Mit Schmuck den persönlichen Stil, Individualität und auch Werte auszudrücken, Status oder die Zugehörigkeit zu einer Gruppe – dieses Bedürfnis ist so alt wie die Menschheitsgeschichte selbst. Überspringen wir mal die ersten paar 10.000er Jahre, obgleich auch damals schon Schmückendes in Form kunstvoller Körperbemalung, Federschmuck, Muscheln, Hölzern, Knochen bis hin zu Zähnen getragen wurden.

Mit Beginn des Metallzeitalters wurde die Hochkultur Ägypten zur Wiege der professionellen Schmuckherstellung des Altertums. Bronze, Gold und Silber, letzteres zeitweise stärker gefragt als die beiden anderen Edelmetalle, stimulierten zum Experimentieren unterschiedlicher Verarbeitungstechniken und machten die Ägypter zum Meister ihres Fachs. Es wurde graviert, ziseliert, getrieben, vergoldet und versilbert, die Preziosen mitunter besetzt mit Steinen, Elfenbein, Perlmutt und anderen kostbaren Materialien. Der Schmuck diente in vielfältiger Weise zur Zierde der Kleidung ebenso wie sämtlicher Extremitäten. Ausstaffieren konnten sich damals nur wenige Bessergestellte; freilich lag das Augenmerk damals ohnehin eher bei der Würdigung der Toten. Mit teilweise ausgesprochen reichen und prunkvollen Grabbeigaben wurden sie auf ihrer Reise ins Jenseits ausgestattet.

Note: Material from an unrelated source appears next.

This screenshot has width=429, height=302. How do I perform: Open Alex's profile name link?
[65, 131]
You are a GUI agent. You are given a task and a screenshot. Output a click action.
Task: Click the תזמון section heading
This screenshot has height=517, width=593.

Welche Brisanz diese Prunksucht mitunter auch erreichen kann, zeigt ein Rückblick auf die Hochkultur der Antike. In jener Epoche des Altertums, die sich im Mittelmeerraum, geprägt von den Griechen und den Römern von etwa 1200 v. Chr. – bis ca. 500 n. Chr. erstreckt, vollzog sich auch ein tiefer Einschnitt in der Schmuckgeschichte. Die Verarbeitung verschiedener Edelmetalle, kombiniert mit Edelsteinen und anderen Kostbarkeiten, wurde stetig und beinahe rasant weiterentwickelt und perfektioniert. Doch sollte antiker Schmuck nicht nur schmücken, es wurden auch Botschaften an Menschen und Götter übermittelt. Durch das Tragen z.B. von Ohrgehängen in Form des Liebesgottes Eros sollte sich die Macht der Gottheit auf die Trägerin übertragen.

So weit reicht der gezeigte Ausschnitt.